[Stored items]
----
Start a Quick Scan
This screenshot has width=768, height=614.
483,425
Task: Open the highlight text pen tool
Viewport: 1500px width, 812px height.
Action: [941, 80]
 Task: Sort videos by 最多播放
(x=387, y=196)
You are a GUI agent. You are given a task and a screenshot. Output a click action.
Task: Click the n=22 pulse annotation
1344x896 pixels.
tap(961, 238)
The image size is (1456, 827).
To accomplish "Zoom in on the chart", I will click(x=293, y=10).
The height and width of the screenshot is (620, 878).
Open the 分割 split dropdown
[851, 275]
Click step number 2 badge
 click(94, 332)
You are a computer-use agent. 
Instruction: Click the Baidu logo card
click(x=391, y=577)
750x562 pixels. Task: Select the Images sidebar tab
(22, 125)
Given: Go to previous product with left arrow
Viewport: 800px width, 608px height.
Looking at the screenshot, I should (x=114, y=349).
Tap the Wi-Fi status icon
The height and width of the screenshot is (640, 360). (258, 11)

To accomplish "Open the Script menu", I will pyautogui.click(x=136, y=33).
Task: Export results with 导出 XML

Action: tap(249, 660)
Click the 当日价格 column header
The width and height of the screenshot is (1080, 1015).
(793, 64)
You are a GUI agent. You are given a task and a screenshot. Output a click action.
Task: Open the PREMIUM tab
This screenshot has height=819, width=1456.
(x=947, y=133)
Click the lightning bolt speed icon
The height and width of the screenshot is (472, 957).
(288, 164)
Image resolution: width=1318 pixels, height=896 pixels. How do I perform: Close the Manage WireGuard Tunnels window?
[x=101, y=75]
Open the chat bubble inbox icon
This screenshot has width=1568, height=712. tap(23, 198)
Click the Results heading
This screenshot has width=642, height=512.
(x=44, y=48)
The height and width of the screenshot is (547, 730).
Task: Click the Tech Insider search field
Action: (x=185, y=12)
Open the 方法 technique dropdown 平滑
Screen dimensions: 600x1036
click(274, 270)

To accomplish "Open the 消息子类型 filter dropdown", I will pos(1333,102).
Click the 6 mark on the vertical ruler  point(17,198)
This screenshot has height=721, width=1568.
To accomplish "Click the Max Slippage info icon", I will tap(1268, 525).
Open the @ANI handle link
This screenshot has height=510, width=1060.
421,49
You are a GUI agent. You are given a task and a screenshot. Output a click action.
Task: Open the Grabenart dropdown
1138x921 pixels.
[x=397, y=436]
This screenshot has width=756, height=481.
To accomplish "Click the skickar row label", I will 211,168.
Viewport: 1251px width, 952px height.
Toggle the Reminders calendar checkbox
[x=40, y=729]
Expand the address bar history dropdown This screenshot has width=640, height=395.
----
--- Instructions to follow ---
Extract exactly and only the lines above from the line containing "Task: Open the highlight text pen tool" through the line containing "The image size is (1456, 827).", both end lines included.

--- Response box ---
Task: Open the highlight text pen tool
Viewport: 1500px width, 812px height.
Action: [941, 80]
 Task: Sort videos by 最多播放
(x=387, y=196)
You are a GUI agent. You are given a task and a screenshot. Output a click action.
Task: Click the n=22 pulse annotation
1344x896 pixels.
tap(961, 238)
The image size is (1456, 827).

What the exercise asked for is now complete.